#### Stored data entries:

+++

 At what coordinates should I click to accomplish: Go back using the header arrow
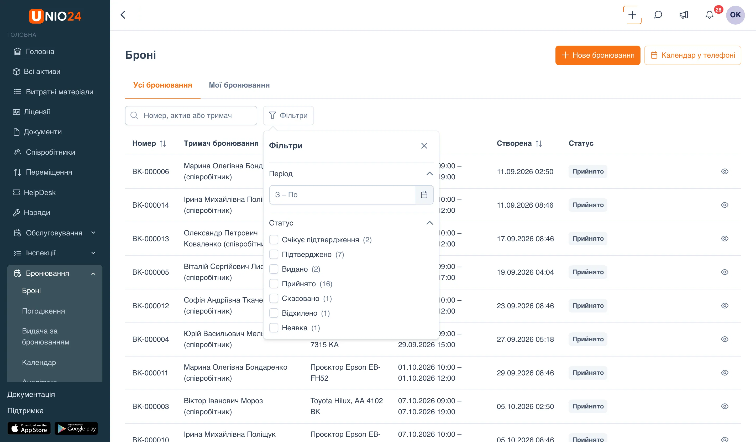(123, 15)
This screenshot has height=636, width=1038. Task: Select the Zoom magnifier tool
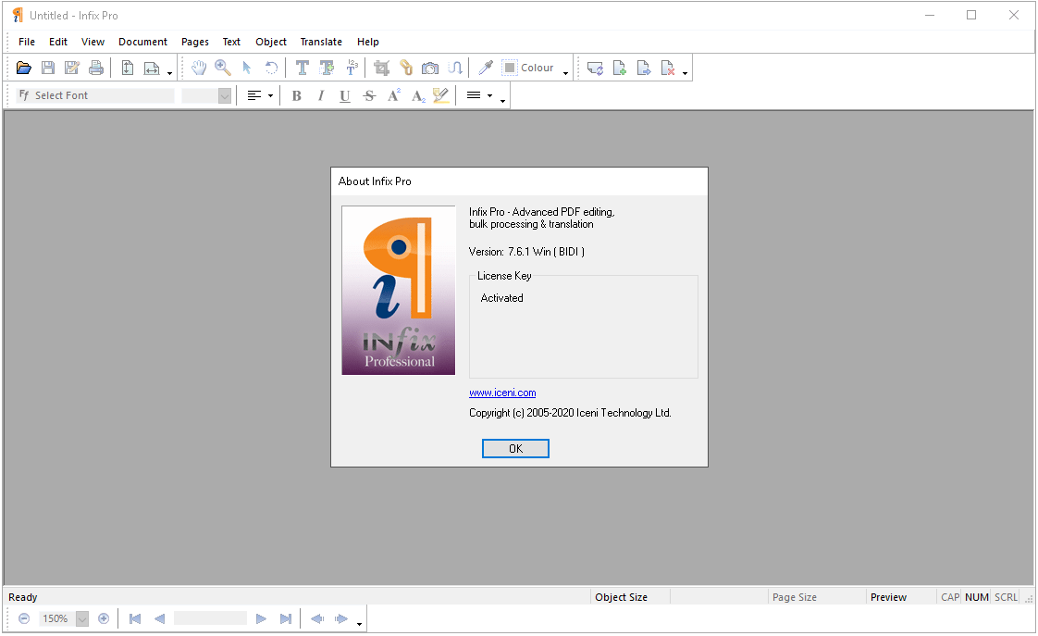pos(223,68)
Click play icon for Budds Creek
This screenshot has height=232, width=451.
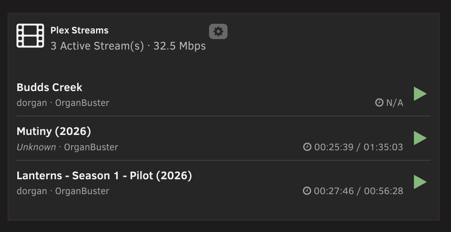point(420,94)
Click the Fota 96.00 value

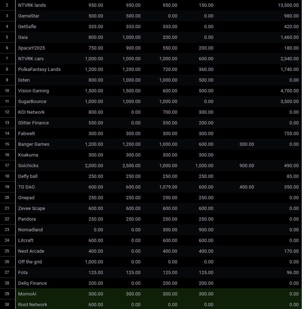(x=293, y=273)
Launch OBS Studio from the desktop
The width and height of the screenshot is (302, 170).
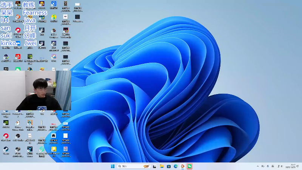click(x=18, y=136)
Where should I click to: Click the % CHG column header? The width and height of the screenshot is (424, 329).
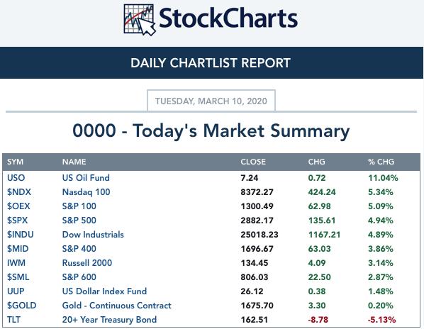pyautogui.click(x=381, y=162)
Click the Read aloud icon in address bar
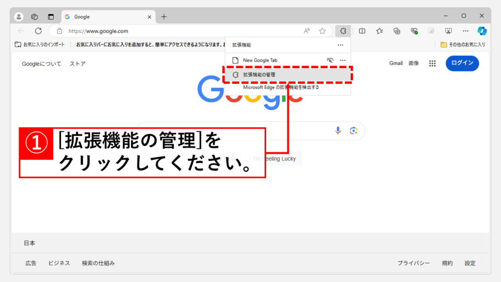 coord(307,31)
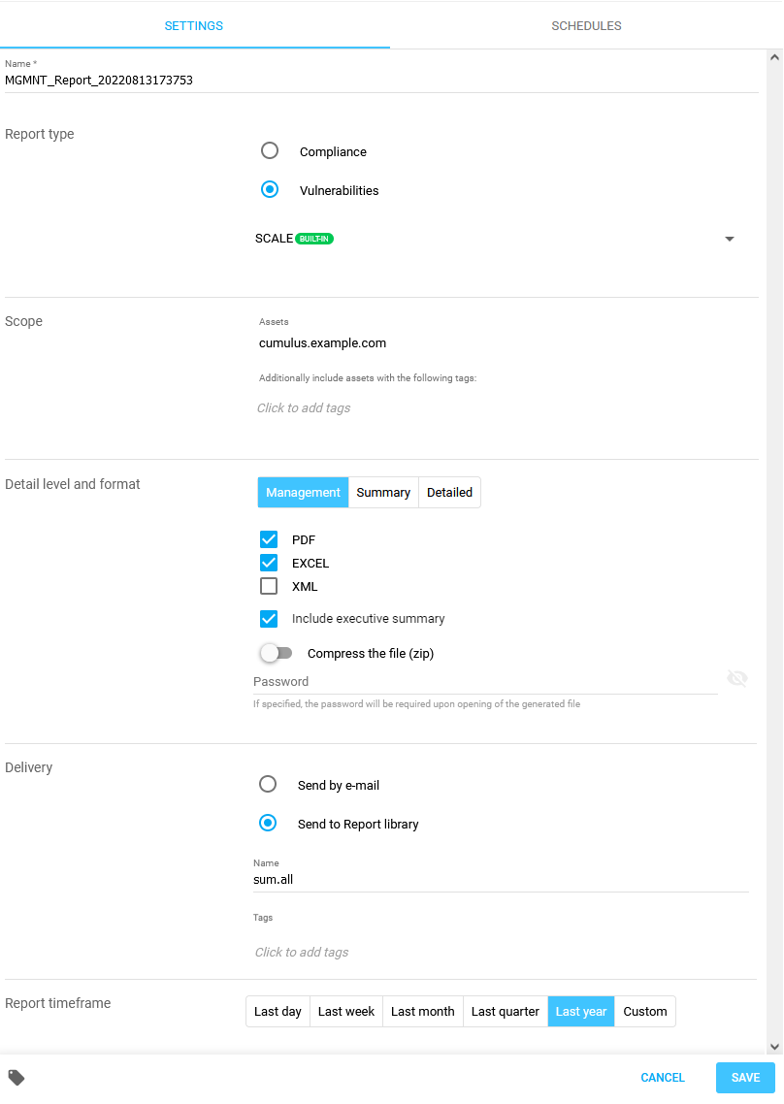Screen dimensions: 784x1104
Task: Click the tag icon in the bottom toolbar
Action: tap(16, 1077)
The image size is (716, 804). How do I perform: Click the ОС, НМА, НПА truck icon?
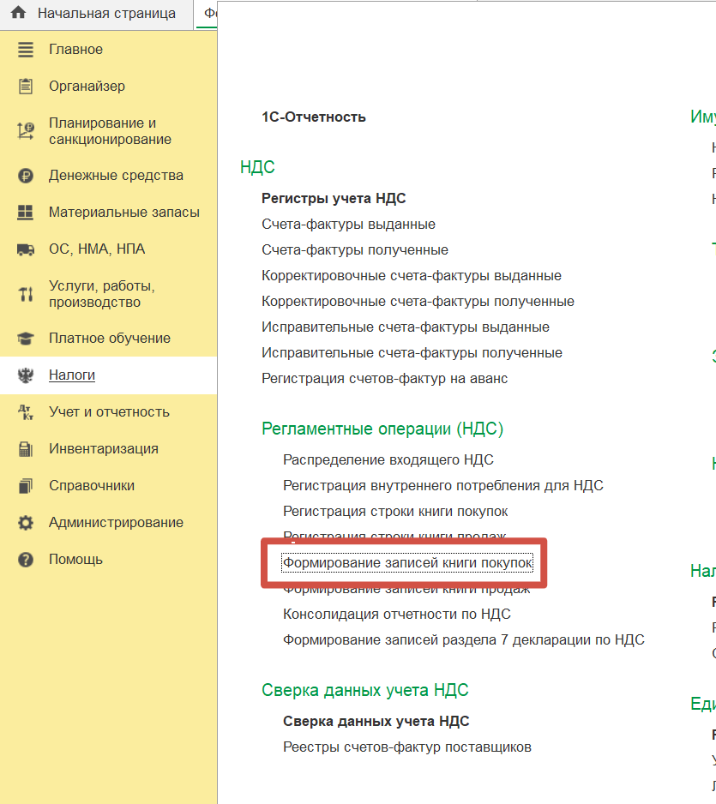tap(25, 249)
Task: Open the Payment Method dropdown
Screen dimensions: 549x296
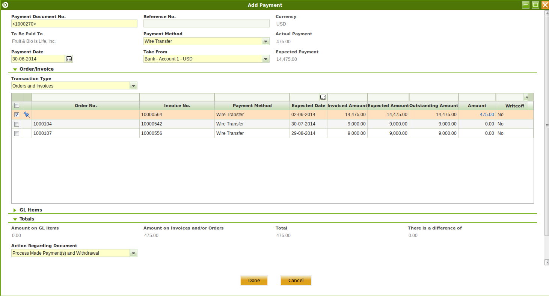Action: point(265,41)
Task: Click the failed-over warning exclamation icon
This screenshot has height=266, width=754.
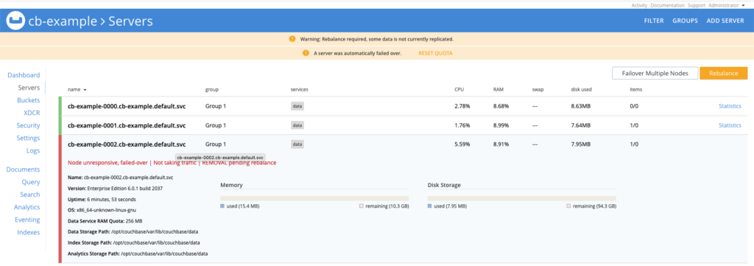Action: (306, 53)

+++

#### WORK INSTRUCTIONS:
The entries above, without their pictures, should be written out exactly.

#### RESPONSE TO THE TASK:
 At what coordinates should I click to accomplish: Go back using the header arrow
(123, 15)
This screenshot has height=636, width=1038. Task: Select the Zoom magnifier tool
pos(223,68)
Click play icon for Budds Creek
This screenshot has height=232, width=451.
point(420,94)
Click the Fota 96.00 value

(x=293, y=273)
Launch OBS Studio from the desktop
The width and height of the screenshot is (302, 170).
click(x=18, y=136)
Where should I click to: Click the % CHG column header? The width and height of the screenshot is (424, 329).
pyautogui.click(x=381, y=162)
Click the Read aloud icon in address bar
 coord(307,31)
Screen dimensions: 784x1104
Task: Click the tag icon in the bottom toolbar
Action: tap(16, 1077)
The image size is (716, 804). How do I perform: Click the ОС, НМА, НПА truck icon?
tap(25, 249)
Task: Open the Payment Method dropdown
Screen dimensions: 549x296
Action: point(265,41)
Task: Click the failed-over warning exclamation icon
This screenshot has height=266, width=754.
Action: (306, 53)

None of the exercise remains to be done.